## What this task involves
Copy the lines from "Given: Navigate to Jobs in the breadcrumb" through "tap(931, 671)", substituting "menu" for "dropdown" and changing nothing else.

## Input material
-*-*-

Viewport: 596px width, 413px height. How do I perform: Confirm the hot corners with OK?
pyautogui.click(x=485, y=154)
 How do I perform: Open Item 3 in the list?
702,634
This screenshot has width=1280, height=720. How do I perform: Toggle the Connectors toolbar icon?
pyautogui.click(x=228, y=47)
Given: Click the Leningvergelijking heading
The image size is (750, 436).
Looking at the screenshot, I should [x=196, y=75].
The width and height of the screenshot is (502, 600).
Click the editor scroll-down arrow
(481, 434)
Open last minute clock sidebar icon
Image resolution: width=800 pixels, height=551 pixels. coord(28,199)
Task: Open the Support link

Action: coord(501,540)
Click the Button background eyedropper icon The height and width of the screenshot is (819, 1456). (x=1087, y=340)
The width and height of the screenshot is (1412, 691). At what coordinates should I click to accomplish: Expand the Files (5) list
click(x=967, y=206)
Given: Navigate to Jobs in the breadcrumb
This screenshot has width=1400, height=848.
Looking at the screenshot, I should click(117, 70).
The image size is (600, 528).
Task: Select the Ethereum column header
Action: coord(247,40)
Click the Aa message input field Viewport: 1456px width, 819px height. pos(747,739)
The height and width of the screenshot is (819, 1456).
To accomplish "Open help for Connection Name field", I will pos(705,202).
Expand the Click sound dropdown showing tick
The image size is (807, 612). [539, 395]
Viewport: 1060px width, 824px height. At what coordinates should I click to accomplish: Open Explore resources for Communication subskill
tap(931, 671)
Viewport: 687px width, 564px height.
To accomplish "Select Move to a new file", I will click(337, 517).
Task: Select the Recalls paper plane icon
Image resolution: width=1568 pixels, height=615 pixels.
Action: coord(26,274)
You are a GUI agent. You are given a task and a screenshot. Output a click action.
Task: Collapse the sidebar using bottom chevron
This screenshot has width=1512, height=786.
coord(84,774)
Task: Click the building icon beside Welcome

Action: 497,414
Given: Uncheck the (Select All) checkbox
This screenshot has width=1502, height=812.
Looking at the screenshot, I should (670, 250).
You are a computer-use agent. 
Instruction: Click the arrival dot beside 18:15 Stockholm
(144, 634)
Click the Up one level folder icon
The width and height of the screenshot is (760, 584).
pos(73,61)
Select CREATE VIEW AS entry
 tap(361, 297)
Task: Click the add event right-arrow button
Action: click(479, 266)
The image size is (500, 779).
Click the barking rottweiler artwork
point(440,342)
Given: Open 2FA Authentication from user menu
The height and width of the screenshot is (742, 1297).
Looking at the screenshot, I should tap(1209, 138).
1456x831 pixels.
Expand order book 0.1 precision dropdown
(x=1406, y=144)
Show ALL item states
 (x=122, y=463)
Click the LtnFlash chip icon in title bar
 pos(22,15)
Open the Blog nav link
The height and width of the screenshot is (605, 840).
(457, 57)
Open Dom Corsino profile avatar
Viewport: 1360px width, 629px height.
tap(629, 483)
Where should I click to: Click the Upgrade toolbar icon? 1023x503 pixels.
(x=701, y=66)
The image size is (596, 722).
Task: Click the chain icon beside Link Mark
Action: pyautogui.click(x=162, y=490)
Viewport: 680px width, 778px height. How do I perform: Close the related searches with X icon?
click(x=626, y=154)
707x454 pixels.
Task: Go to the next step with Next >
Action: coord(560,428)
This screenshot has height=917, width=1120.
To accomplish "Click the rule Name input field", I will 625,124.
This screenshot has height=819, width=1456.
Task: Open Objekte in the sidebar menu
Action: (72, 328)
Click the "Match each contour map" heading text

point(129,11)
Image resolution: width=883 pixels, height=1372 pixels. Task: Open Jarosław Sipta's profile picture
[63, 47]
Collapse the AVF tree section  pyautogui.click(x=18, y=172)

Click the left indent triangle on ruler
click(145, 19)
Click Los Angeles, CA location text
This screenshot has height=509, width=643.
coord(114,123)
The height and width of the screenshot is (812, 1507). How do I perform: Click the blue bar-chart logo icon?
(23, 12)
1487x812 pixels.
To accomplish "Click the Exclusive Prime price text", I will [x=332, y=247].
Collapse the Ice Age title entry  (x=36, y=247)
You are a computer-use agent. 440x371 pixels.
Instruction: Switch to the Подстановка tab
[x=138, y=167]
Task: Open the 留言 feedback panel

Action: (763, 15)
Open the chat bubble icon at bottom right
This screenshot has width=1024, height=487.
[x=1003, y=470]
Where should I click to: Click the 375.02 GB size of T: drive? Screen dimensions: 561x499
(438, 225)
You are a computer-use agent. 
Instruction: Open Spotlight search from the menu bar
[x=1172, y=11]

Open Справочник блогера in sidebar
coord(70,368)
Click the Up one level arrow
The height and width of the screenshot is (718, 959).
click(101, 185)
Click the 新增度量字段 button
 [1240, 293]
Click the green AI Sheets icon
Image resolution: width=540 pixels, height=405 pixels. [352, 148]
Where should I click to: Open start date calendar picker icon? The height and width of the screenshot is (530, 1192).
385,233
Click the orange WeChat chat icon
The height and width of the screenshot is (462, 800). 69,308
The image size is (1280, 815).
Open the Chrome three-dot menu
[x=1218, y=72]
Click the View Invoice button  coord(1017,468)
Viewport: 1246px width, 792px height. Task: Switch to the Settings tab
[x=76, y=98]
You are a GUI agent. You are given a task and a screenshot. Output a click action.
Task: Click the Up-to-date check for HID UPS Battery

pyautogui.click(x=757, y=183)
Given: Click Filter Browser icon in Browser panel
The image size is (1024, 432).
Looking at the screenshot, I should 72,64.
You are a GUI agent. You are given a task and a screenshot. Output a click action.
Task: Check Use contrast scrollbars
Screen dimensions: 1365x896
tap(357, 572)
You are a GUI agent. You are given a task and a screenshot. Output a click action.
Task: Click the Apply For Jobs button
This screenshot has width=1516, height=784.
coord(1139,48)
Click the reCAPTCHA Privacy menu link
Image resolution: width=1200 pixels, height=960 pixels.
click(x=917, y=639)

-*-*-

## Correct output
Given: Navigate to Jobs in the breadcrumb
This screenshot has width=1400, height=848.
Looking at the screenshot, I should click(117, 70).
The image size is (600, 528).
Task: Select the Ethereum column header
Action: coord(247,40)
Click the Aa message input field Viewport: 1456px width, 819px height. pos(747,739)
The height and width of the screenshot is (819, 1456).
To accomplish "Open help for Connection Name field", I will pos(705,202).
Expand the Click sound menu showing tick
The image size is (807, 612). [539, 395]
Viewport: 1060px width, 824px height. At what coordinates should I click to accomplish: Open Explore resources for Communication subskill
tap(931, 671)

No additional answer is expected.